• Extrait de page:

FNW: Vous êtes une plateforme digitale, dans un groupe qui a une culture de maisons de savoir-faire ou de réseaux retail. Vous êtes un peu à part...

EG:
Nous sommes une maison de distribution en ligne. Nous échangeons évidemment avec les autres maisons mais il est vrai que l'approche est différente. Mon deuxième recrutement a été un développeur informatique. Et c'est notre savoir-faire, avec des équipes jeunes, constituées de 200 profils, avec beaucoup de développeurs et data-scientist. Notre équipe est jeune et c'est un avantage car ils ont le même âge que nos clients et suivent les développements et tendances du secteur. Le recrutement est un challenge, car sur les profils recherchés nous ne sommes pas en compétition avec les acteurs du luxe, mais tous ceux qui recrutent des profils techniques. Nous pouvons être en concurrence avec Google. L'avantage c'est que nous développons nos projets à 90% et cela intéresse les profils que nous ciblons.

FNW: D'après vous quelle sera la prochaine évolution du secteur ?

Listing brut

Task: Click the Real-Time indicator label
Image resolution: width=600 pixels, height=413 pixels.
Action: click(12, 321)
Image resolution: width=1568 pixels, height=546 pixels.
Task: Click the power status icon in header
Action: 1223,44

• Consigne A:
Relevez toutes les lignes du listing qui contiennent la chaîne "Task".
• Consigne B:
Poursuivez l'entretien sur la maison de distribution en ligne au-delà de sa dernière phrase.

• Réponse A:
Task: Click the Real-Time indicator label
Task: Click the power status icon in header

• Réponse B:
EG:
Nous avons des projets que je ne peux pas dévoiler. Mais je suis convaincu que l'expérience de qualité va s'affirmer comme un élément clé pour susciter les achats des clients du luxe. Et l'expérience en magasin sera un accélérateur dans la séduction des clients. Je suis convaincu de ce rôle du magasin. Nous n'avons pas vocation à ouvrir des points de vente physique mais les réseaux existants ont une connaissance forte des lieux et des spécificités des consommateurs. Les vêtements de créateurs ont aussi des "fit" qui évoluent d'une saison à l'autre: la découverte et le conseil physique peuvent être un atout. Les marques sont nos meilleurs partenaires avec leurs boutiques dans la perspective de cette évolution.